Las lágrimas del buen inquisidor caían sobre su corazón quemándolo como si fueran gotas de un derretido hirviente metal... Pero al mismo tiempo, ¿no se le exigía ser esposa de Segarra? Esta pretensión desvirtuaba el cariño del doctor. No; por más que investigaba con afán, tampoco había salvación por aquel lado. ¡Ruinas por todas partes!... Se levantó y siguió bajando sin detenerse hasta el puente de Alcántara. Es ésta una soberbia construcción secular que enlaza las dos riberas del Tajo. Su grande arco de medio punto, al reproducirse en las aguas del río en las noches de luna, parece un inmenso agujero circular abierto en una gran masa de tinieblas formadas por los peñascos de ambas orillas y por las murallas y paredones que las rematan en la parte oriental. Por debajo de este arco, suspendido a grandísima altura, corre el Tajo espumante y rabioso, tropezando en las peñas de la orilla.

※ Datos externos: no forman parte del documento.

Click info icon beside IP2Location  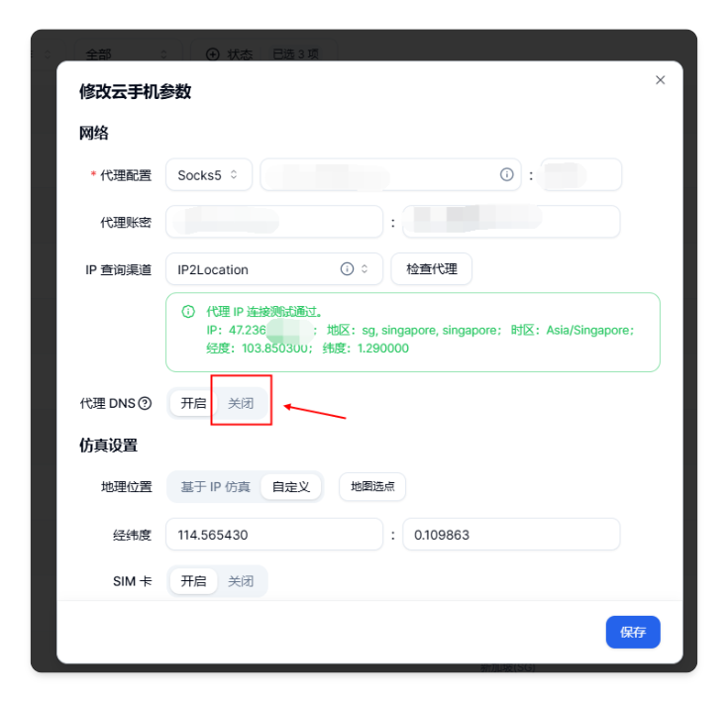[x=347, y=268]
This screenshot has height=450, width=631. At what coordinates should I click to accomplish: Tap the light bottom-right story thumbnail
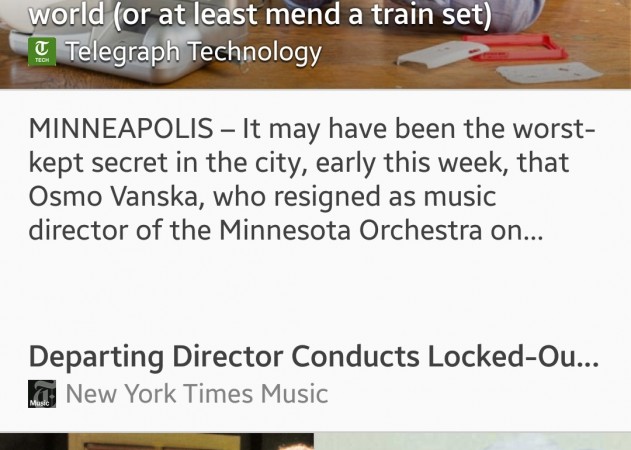(472, 442)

Nada hay allí de apacible, como sucede en las márgenes de los demás ríos: todo es imponente y temeroso; el ruido ensordece, la profundidad causa vértigo, la lobreguez oprime el corazón; el paisaje todo tiene un sello de grandioso pavor que hace pensar en las muertes desesperadas y terribles. La vida del ascetismo enconado contra la naturaleza humana y en lucha constante con la voluptuosidad, escogería aquel sitio para aprender a odiar todo lo tierno y todo lo agradable.

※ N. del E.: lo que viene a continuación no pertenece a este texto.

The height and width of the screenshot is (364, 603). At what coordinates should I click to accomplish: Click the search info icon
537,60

Susana atravesó el puente hasta llegar al centro, y desde allí miró aquellas aguas horrendas que corrían huyendo de su propio cauce, y no pudo dominar un estremecimiento de terror. Miró al cielo y aún se veía el resplandor del incendio, y más humo, mucho más humo que antes. Las torres almenadas que limitan el puente en sus dos extremos, las murallas de la ciudad, el mismo Alcázar, colocado arriba, como si quisiera pesar como un gran monolito sobre la ciudad oprimida; el castillo de San Servando descarnado y bordado de recortaduras; todo lo que remataban las dos orillas parecía venirse encima... Desde donde estaba al centro del Tajo había una gran distancia, la suficiente para pensar algo antes de caer. Pero pocos momentos de reconcentración le bastaron para serenarse y adquirir la entereza de ánimo que ya había tenido antes en aquella noche. Sus ojos, que poco antes habían derramado algunas lágrimas, estaban secos, y la palidez del rostro era tan intensa, que parecían dos grandes manchas negras, en cuyo fondo brillaba un vivo resplandor cuando los movía. Miró al cielo para ver si aún se notaba el resplandor rojizo y observó que se iba extinguiendo; después desapareció por un momento su rostro bajo el manto, al inclinar la cabeza sobre el pecho; luego la levantó sacudiendo atrás el manto y descubriendo la cabellera y el cuello. Apoyó sus manos en el antepecho, hizo fuerza en ellas y levantó los pies, que volvieron a tocar el suelo al poco rato; se apoyó de nuevo en sus dos manos y alargó el busto fuera del puente. Figuraos el brusco movimiento del que quisiera mirar algo escrito en el intradós del arco. El cuerpo de Susana volteó sobre el antepecho; la seda de su vestido crujió en el aire como el rápido revoleo de un ave de grandes alas, y cayó. Un fuerte espumarajo hirvió en la superficie del gran río al recibir su presa.

Así acabó aquella gran pasión y aquel inmenso orgullo.



Octubre de 1871.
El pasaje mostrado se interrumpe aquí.